A noite no Glassat Shiel
No filme, a rainha leva Abdul Karim para o Glassat Shiel, uma casa remota na Escócia, acessada por um lago. Isso aconteceu de verdade. “Foi significativo porque ela disse que jamais retornaria ao local após a morte de John Brown”, diz Shrabani sobre o confidente anterior da rainha. A relação de Victoria e Brown provocou muitos rumores na época e chegou a ser tema do filme Sua Majestade, Mrs. Brown (1997), de John Madden, também estrelado por Judi Dench.
Fofoca no palácio
A amizade entre a rainha e Abdul resultou nas mesmas especulações que a relação de Victoria com John Brown – a soberana ganhou o apelido de Sra. Brown dos membros da Casa Real. No filme Victoria e Abdul, a família real, liderada por seu filho Bertie (Eddie Izzard), e a criadagem fazem fofocas sobre a rainha e seu Munshi. Shrabani acredita que não ocorreu nada além de amizade entre os dois. “Embora o aspecto físico fosse importante, já que Victoria gostava de um homem forte e alto a seu lado, cuidando dela, o relacionamento foi platônico e funcionou em níveis diversos. Ele era seu melhor amigo, e também uma espécie de filho para ela.” A rainha tinha consciência do ciúme da Casa Real em relação a Abdul, a quem dava presentes, terras e títulos.
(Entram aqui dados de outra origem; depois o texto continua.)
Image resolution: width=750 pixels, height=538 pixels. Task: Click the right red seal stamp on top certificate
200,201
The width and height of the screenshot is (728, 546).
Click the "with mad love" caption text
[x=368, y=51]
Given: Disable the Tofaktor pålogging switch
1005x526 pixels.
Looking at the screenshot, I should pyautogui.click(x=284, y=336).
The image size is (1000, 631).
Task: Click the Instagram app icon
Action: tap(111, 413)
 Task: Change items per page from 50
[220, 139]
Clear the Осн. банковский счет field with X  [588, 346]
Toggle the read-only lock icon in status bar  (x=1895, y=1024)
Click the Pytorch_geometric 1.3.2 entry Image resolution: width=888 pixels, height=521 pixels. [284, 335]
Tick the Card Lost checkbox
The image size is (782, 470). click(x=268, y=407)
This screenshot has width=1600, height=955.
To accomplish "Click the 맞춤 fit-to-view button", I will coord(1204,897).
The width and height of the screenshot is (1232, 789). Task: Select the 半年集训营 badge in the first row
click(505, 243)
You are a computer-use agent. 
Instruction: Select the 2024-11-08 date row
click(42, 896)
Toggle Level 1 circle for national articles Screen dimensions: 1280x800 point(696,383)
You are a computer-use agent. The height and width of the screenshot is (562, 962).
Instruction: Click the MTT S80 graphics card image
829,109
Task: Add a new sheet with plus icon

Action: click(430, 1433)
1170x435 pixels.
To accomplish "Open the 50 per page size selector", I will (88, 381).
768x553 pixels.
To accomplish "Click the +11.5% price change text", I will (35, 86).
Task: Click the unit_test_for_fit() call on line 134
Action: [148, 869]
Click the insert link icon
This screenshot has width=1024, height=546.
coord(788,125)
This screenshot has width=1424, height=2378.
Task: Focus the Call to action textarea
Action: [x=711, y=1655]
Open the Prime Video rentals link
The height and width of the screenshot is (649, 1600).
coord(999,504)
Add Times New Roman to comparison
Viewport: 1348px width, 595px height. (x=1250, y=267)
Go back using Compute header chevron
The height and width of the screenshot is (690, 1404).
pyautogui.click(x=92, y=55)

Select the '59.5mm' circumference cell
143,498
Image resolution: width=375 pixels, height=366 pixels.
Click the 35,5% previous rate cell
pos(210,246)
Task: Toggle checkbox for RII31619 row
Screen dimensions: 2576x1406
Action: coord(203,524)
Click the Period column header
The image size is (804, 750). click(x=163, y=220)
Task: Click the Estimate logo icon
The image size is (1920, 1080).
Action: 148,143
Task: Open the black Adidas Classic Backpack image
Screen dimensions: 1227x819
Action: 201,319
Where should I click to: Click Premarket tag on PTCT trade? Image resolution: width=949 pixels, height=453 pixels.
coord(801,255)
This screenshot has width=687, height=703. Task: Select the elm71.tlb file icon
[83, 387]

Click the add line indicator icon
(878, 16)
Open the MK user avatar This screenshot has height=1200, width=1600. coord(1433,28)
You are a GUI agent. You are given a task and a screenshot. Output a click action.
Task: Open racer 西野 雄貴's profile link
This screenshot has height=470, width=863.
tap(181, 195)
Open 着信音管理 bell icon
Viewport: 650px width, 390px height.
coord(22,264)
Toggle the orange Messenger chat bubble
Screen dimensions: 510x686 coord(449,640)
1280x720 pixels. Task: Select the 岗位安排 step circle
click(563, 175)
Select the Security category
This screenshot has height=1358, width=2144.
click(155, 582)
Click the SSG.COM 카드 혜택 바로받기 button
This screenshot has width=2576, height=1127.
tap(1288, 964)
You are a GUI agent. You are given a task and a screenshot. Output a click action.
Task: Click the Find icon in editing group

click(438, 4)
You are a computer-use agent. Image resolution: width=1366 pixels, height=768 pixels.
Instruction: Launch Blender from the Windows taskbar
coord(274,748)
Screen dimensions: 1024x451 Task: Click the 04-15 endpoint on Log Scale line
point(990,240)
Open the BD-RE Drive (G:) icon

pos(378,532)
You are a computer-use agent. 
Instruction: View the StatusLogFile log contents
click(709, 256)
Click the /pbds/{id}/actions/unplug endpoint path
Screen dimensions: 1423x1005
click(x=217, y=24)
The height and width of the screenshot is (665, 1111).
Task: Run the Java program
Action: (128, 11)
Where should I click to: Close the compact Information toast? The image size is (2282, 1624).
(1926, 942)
Ela também tratava bem os membros da família de Abdul – o sobrinho do indiano estudou na Inglaterra, por exemplo, seu cunhado ganhou um emprego. “A rainha cuida de todos e faz questão de que estejam bem acomodados”, diz a jornalista, que esmiúça a presença da família de Abdul Karim no livro, resumida no filme. Victoria também chamava a atenção dos empregados e da família. “Ela os acusa de racismo e preconceito de classe.”
A morte de Victoria
No filme, Abdul Karim recebe permissão de entrar no quarto de Victoria quando ela está à beira da morte. “Na verdade, ele foi a última pessoa a vê-la antes do fechamento do caixão”, diz Shrabani. Durante o funeral, ele andou atrás das pessoas mais importantes.
O apagamento de Abdul
Após a morte da rainha, seu filho e herdeiro, Bertie, que seria coroado como rei Edward 7º, manda fazer uma busca na casa de Abdul Karim, queimando todas as cartas que trocou com a rainha. “Sim, é verdade, todas as cartas foram queimadas no lado de fora da casa de Abdul poucas horas depois do enterro da Rainha. Ele recebeu ordens de deixar o país imediatamente, assim como todos os outros indianos.” E quando Abdul morreu em 1909, oito anos após a rainha, Edward 7º mandou fazer duas buscas em sua casa em Agra, removendo cartões-postais e cartões de Natal assinados por Victoria. “Tentaram de todas as formas apagá-lo da história”, conta Shrabani. Mas a pintura e os diários e cadernos da rainha ficaram como chaves para a descoberta feita pela jornalista.